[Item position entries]
☆ ☆ ☆
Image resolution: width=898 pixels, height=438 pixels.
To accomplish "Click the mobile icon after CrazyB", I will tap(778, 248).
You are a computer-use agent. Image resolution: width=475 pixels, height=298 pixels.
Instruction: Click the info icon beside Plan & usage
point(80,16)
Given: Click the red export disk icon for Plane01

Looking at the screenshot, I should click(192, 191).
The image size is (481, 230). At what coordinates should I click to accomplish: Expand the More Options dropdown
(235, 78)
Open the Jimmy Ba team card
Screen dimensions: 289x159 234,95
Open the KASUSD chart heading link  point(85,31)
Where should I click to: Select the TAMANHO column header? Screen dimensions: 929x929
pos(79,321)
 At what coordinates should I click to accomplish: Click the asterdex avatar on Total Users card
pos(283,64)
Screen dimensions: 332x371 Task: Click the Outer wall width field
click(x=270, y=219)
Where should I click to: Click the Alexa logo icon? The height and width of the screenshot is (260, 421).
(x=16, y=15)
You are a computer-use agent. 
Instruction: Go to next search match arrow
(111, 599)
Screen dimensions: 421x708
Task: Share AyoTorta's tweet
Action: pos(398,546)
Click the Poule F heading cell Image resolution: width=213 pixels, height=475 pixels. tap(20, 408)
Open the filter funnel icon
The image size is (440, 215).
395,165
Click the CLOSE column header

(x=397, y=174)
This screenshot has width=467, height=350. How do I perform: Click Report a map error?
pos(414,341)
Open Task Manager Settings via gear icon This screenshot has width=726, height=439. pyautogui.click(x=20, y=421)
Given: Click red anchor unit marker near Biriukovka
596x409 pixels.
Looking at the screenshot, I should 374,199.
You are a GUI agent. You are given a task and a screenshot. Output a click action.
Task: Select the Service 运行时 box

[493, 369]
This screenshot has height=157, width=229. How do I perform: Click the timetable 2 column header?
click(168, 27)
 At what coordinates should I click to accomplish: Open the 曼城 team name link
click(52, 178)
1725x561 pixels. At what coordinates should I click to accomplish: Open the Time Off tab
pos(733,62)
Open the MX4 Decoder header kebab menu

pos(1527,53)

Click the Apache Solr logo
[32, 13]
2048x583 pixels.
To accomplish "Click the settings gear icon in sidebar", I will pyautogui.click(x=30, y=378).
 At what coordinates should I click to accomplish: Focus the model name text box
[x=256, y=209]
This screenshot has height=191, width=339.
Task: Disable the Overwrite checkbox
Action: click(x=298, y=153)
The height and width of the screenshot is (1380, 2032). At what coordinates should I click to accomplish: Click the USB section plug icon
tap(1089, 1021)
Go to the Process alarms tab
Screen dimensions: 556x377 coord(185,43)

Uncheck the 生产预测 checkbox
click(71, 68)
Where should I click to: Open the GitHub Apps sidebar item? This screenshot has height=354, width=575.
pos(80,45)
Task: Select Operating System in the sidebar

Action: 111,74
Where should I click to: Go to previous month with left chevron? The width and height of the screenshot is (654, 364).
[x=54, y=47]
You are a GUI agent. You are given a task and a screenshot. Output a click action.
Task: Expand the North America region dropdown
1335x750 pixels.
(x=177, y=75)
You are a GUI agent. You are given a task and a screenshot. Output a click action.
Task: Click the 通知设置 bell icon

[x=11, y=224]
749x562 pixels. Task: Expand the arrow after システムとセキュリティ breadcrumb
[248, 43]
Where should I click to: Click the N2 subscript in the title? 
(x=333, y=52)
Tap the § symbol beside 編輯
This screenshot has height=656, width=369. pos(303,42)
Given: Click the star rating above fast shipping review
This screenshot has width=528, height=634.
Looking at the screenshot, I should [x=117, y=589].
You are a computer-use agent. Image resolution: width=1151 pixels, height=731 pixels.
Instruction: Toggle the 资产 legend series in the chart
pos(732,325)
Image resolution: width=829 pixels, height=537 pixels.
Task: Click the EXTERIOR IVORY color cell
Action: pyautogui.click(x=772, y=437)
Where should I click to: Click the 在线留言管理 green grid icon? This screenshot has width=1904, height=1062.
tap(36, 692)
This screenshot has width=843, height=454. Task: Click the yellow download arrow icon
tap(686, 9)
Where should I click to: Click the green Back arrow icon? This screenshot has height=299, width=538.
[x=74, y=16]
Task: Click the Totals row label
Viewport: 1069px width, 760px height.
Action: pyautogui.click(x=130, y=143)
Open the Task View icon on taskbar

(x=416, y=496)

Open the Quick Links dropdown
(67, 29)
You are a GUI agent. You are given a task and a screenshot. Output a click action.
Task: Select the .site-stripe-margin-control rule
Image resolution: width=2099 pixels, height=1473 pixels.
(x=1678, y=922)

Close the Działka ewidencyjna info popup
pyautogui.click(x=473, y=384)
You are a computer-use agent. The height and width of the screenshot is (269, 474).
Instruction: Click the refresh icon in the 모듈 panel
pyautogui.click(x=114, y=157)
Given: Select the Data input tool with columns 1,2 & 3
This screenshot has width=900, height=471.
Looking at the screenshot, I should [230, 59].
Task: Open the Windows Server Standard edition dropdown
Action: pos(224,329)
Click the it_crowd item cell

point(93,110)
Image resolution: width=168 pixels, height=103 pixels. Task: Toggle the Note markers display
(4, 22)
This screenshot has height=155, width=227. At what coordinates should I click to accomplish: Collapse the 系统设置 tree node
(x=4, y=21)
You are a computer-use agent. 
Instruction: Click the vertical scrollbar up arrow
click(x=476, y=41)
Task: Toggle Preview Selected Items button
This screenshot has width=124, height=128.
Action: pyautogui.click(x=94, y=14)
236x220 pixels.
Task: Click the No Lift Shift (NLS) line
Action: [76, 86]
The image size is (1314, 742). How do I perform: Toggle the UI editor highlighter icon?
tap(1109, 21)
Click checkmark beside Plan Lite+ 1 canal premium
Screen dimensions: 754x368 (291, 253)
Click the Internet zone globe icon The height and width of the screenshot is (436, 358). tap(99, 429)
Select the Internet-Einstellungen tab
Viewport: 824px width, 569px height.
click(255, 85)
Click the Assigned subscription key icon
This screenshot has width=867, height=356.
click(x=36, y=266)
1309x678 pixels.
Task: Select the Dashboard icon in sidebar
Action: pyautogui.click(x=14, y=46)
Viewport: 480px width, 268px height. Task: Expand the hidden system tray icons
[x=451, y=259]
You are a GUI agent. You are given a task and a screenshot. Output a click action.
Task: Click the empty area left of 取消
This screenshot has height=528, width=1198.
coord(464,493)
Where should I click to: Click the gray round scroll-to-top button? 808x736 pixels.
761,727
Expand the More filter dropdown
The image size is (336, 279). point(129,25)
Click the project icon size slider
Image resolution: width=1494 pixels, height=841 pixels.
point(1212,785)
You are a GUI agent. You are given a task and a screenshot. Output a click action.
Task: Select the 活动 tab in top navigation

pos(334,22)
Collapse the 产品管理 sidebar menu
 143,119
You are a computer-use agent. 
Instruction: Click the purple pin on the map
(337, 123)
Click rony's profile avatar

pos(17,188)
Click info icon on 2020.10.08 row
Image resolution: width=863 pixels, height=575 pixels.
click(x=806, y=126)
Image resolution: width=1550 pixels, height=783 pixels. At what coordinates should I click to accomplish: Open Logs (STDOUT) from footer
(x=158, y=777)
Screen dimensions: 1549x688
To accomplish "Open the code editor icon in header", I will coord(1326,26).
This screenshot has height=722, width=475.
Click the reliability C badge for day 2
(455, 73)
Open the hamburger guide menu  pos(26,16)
☆ ☆ ☆
• **BRIEF**
Reproduce every record above verbatim, line for line.

• **IN RESPONSE**
Image resolution: width=898 pixels, height=438 pixels.
To accomplish "Click the mobile icon after CrazyB", I will tap(778, 248).
You are a computer-use agent. Image resolution: width=475 pixels, height=298 pixels.
Instruction: Click the info icon beside Plan & usage
point(80,16)
Given: Click the red export disk icon for Plane01

Looking at the screenshot, I should click(192, 191).
The image size is (481, 230). At what coordinates should I click to accomplish: Expand the More Options dropdown
(235, 78)
Open the Jimmy Ba team card
Screen dimensions: 289x159 234,95
Open the KASUSD chart heading link  point(85,31)
Where should I click to: Select the TAMANHO column header? Screen dimensions: 929x929
pos(79,321)
 At what coordinates should I click to accomplish: Click the asterdex avatar on Total Users card
pos(283,64)
Screen dimensions: 332x371 Task: Click the Outer wall width field
click(x=270, y=219)
Where should I click to: Click the Alexa logo icon? The height and width of the screenshot is (260, 421).
(x=16, y=15)
You are a computer-use agent. 
Instruction: Go to next search match arrow
(111, 599)
Screen dimensions: 421x708
Task: Share AyoTorta's tweet
Action: pos(398,546)
Click the Poule F heading cell Image resolution: width=213 pixels, height=475 pixels. tap(20, 408)
Open the filter funnel icon
The image size is (440, 215).
395,165
Click the CLOSE column header

(x=397, y=174)
This screenshot has width=467, height=350. How do I perform: Click Report a map error?
pos(414,341)
Open Task Manager Settings via gear icon This screenshot has width=726, height=439. pyautogui.click(x=20, y=421)
Given: Click red anchor unit marker near Biriukovka
596x409 pixels.
Looking at the screenshot, I should 374,199.
You are a GUI agent. You are given a task and a screenshot. Output a click action.
Task: Select the Service 运行时 box

[493, 369]
This screenshot has height=157, width=229. How do I perform: Click the timetable 2 column header?
click(168, 27)
 At what coordinates should I click to accomplish: Open the 曼城 team name link
click(52, 178)
1725x561 pixels. At what coordinates should I click to accomplish: Open the Time Off tab
pos(733,62)
Open the MX4 Decoder header kebab menu

pos(1527,53)

Click the Apache Solr logo
[32, 13]
2048x583 pixels.
To accomplish "Click the settings gear icon in sidebar", I will pyautogui.click(x=30, y=378).
 At what coordinates should I click to accomplish: Focus the model name text box
[x=256, y=209]
This screenshot has height=191, width=339.
Task: Disable the Overwrite checkbox
Action: click(x=298, y=153)
The height and width of the screenshot is (1380, 2032). At what coordinates should I click to accomplish: Click the USB section plug icon
tap(1089, 1021)
Go to the Process alarms tab
Screen dimensions: 556x377 coord(185,43)

Uncheck the 生产预测 checkbox
click(71, 68)
Where should I click to: Open the GitHub Apps sidebar item? This screenshot has height=354, width=575.
pos(80,45)
Task: Select Operating System in the sidebar

Action: 111,74
Where should I click to: Go to previous month with left chevron? The width and height of the screenshot is (654, 364).
[x=54, y=47]
You are a GUI agent. You are given a task and a screenshot. Output a click action.
Task: Expand the North America region dropdown
1335x750 pixels.
(x=177, y=75)
You are a GUI agent. You are given a task and a screenshot. Output a click action.
Task: Click the 通知设置 bell icon

[x=11, y=224]
749x562 pixels. Task: Expand the arrow after システムとセキュリティ breadcrumb
[248, 43]
Where should I click to: Click the N2 subscript in the title? 
(x=333, y=52)
Tap the § symbol beside 編輯
This screenshot has height=656, width=369. pos(303,42)
Given: Click the star rating above fast shipping review
This screenshot has width=528, height=634.
Looking at the screenshot, I should [x=117, y=589].
You are a computer-use agent. Image resolution: width=1151 pixels, height=731 pixels.
Instruction: Toggle the 资产 legend series in the chart
pos(732,325)
Image resolution: width=829 pixels, height=537 pixels.
Task: Click the EXTERIOR IVORY color cell
Action: pyautogui.click(x=772, y=437)
Where should I click to: Click the 在线留言管理 green grid icon? This screenshot has width=1904, height=1062.
tap(36, 692)
This screenshot has width=843, height=454. Task: Click the yellow download arrow icon
tap(686, 9)
Where should I click to: Click the green Back arrow icon? This screenshot has height=299, width=538.
[x=74, y=16]
Task: Click the Totals row label
Viewport: 1069px width, 760px height.
Action: pyautogui.click(x=130, y=143)
Open the Task View icon on taskbar

(x=416, y=496)

Open the Quick Links dropdown
(67, 29)
You are a GUI agent. You are given a task and a screenshot. Output a click action.
Task: Select the .site-stripe-margin-control rule
Image resolution: width=2099 pixels, height=1473 pixels.
(x=1678, y=922)

Close the Działka ewidencyjna info popup
pyautogui.click(x=473, y=384)
You are a computer-use agent. The height and width of the screenshot is (269, 474).
Instruction: Click the refresh icon in the 모듈 panel
pyautogui.click(x=114, y=157)
Given: Select the Data input tool with columns 1,2 & 3
This screenshot has width=900, height=471.
Looking at the screenshot, I should [230, 59].
Task: Open the Windows Server Standard edition dropdown
Action: pos(224,329)
Click the it_crowd item cell

point(93,110)
Image resolution: width=168 pixels, height=103 pixels. Task: Toggle the Note markers display
(4, 22)
This screenshot has height=155, width=227. At what coordinates should I click to accomplish: Collapse the 系统设置 tree node
(x=4, y=21)
You are a computer-use agent. 
Instruction: Click the vertical scrollbar up arrow
click(x=476, y=41)
Task: Toggle Preview Selected Items button
This screenshot has width=124, height=128.
Action: pyautogui.click(x=94, y=14)
236x220 pixels.
Task: Click the No Lift Shift (NLS) line
Action: [76, 86]
The image size is (1314, 742). How do I perform: Toggle the UI editor highlighter icon?
tap(1109, 21)
Click checkmark beside Plan Lite+ 1 canal premium
Screen dimensions: 754x368 (291, 253)
Click the Internet zone globe icon The height and width of the screenshot is (436, 358). tap(99, 429)
Select the Internet-Einstellungen tab
Viewport: 824px width, 569px height.
click(255, 85)
Click the Assigned subscription key icon
This screenshot has width=867, height=356.
click(x=36, y=266)
1309x678 pixels.
Task: Select the Dashboard icon in sidebar
Action: pyautogui.click(x=14, y=46)
Viewport: 480px width, 268px height. Task: Expand the hidden system tray icons
[x=451, y=259]
You are a GUI agent. You are given a task and a screenshot. Output a click action.
Task: Click the empty area left of 取消
This screenshot has height=528, width=1198.
coord(464,493)
Where should I click to: Click the gray round scroll-to-top button? 808x736 pixels.
761,727
Expand the More filter dropdown
The image size is (336, 279). point(129,25)
Click the project icon size slider
Image resolution: width=1494 pixels, height=841 pixels.
point(1212,785)
You are a GUI agent. You are given a task and a screenshot. Output a click action.
Task: Select the 活动 tab in top navigation

pos(334,22)
Collapse the 产品管理 sidebar menu
 143,119
You are a computer-use agent. 
Instruction: Click the purple pin on the map
(337, 123)
Click rony's profile avatar

pos(17,188)
Click info icon on 2020.10.08 row
Image resolution: width=863 pixels, height=575 pixels.
click(x=806, y=126)
Image resolution: width=1550 pixels, height=783 pixels. At what coordinates should I click to accomplish: Open Logs (STDOUT) from footer
(x=158, y=777)
Screen dimensions: 1549x688
To accomplish "Open the code editor icon in header", I will coord(1326,26).
This screenshot has height=722, width=475.
Click the reliability C badge for day 2
(455, 73)
Open the hamburger guide menu  pos(26,16)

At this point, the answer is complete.